# Al Gores Film



## webbie (Jul 1, 2006)

I'm had a change of mind. I am going to see the Gore film!

I read an article by Lawrence Lessig, another one of those internet "inventors" (his credentials are too long to list here), in which he says it is one of the most powerful presentations he has ever seen. Coming from a guy like Lessig, this says a lot! So, I'm going to open my normally closed mind and see the film.

    "Even if you want to reject the argument, understand it first."

                     -- Lawrence Lessig on "An Inconvenient Truth"
------------------------------------------------
See this film ASAP and spread the word
Look, I know you may not agree with Al Gore's beliefs, but this is not a political issue (at least it shouldn't be). And even if you want to refute the contents of the presentation/film, shouldn't you see it first? 
------------------------------------------------
Yes, with Hearth.com going "green" and the problems of the world today, I think I owe Al a listening to.


----------



## PutnamJct (Jul 6, 2006)

So????? What did you think?


----------



## RoosterBoy (Jul 6, 2006)

i saw it and it's a good movie it dose show the truth about whats happening to our environment. i hope we all make changes in the right direction

thanks
Jason


----------



## webbie (Jul 10, 2006)

PutnamJct said:
			
		

> So????? What did you think?



Didn't see it yet, but have read a number of other reviews from all sorts of folks - even movie critics that were very impressed and called it life-changing.
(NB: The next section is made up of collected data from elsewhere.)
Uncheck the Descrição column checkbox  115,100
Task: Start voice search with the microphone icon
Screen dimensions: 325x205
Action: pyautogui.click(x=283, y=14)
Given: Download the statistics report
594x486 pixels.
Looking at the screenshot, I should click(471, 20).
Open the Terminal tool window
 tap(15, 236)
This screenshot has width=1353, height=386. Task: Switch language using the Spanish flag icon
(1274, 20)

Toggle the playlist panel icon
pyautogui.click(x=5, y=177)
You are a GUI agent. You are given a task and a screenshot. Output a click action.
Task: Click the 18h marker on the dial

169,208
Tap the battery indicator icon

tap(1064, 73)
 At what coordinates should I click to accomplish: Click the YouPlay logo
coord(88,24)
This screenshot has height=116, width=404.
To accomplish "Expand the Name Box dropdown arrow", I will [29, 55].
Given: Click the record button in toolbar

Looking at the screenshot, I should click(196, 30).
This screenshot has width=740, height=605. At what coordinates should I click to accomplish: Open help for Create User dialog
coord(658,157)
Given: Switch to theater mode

We'll never get anywhere by shooting EVERY messenger, and if Gore can succeed at educating millions about what most of use already know (excess resource consumption), then that is a good thing.


----------



## webbie (Jul 10, 2006)

Lawrence Lessig
"Special Master" for the prosecution in the Microsoft Monopoly Trial
Professor of Law at Stanford - Previously at Harvard
Founder of Stanford Center for Internet and Society
Clerked for Justice Antonio Scalia
Board of:
Electronic Frontier Foundation
Creative Commons Project (copyright alternative)

and much more...

Suffice it to say this is an educated and accomplished man who is doing a lot of good for the internet!

It does say something when a fella of this stature sees the movie and is deeply moved.

BTW, he is a liberal - but was a conservative first!

"Lessig is considered a liberal, but he clerked for two influential conservative judges: Richard Posner and Justice Antonin Scalia. He is married to human rights lawyer Bettina Neuefeind and they have a son, Willem Dakota Neuefeind Lessig, who was born on September 7, 2003 [1].

Lessig has emphasized in interviews that his philosophy experience at Cambridge radically changed his values and career path. Previously, he had held strong conservative or libertarian political views, desired a career in business, was a highly active Teenage Republican and almost pursued a Republican political career. What had intended to be a year abroad at Cambridge convinced him instead to stay another two years to complete an undergraduate degree in philosophy there and develop his new liberal political values"

Ahh, they all learn sooner or later...and so it will unfold......


----------